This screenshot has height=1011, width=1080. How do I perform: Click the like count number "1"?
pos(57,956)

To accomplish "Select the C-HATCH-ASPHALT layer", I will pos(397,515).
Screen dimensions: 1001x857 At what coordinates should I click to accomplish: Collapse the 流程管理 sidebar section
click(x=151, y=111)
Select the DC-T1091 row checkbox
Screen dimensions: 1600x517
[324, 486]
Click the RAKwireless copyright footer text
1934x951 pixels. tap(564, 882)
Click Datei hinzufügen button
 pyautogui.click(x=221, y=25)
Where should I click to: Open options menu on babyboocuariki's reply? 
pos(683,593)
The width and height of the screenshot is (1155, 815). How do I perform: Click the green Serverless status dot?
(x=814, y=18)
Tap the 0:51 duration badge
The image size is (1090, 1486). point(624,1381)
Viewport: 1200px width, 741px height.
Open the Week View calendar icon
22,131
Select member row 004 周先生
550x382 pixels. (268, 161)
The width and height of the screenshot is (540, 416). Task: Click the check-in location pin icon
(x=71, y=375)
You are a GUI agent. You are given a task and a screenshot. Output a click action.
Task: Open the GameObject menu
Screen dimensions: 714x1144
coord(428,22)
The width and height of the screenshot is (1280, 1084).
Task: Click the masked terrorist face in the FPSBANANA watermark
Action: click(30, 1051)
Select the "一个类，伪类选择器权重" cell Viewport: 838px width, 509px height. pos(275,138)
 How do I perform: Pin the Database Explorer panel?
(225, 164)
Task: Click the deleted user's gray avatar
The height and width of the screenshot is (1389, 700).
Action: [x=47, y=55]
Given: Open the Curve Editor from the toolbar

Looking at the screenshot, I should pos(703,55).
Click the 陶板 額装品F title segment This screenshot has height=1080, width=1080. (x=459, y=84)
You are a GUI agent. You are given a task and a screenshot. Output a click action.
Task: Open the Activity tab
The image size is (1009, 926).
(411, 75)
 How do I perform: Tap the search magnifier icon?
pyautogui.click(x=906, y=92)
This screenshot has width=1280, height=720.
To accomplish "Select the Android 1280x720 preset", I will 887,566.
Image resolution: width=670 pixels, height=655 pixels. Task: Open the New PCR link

- **Work instructions**
The string "Viewport" may occur in the listing; show every line where it does.

- **Answer**
Viewport: 1200px width, 741px height.
Select the "一个类，伪类选择器权重" cell Viewport: 838px width, 509px height. pos(275,138)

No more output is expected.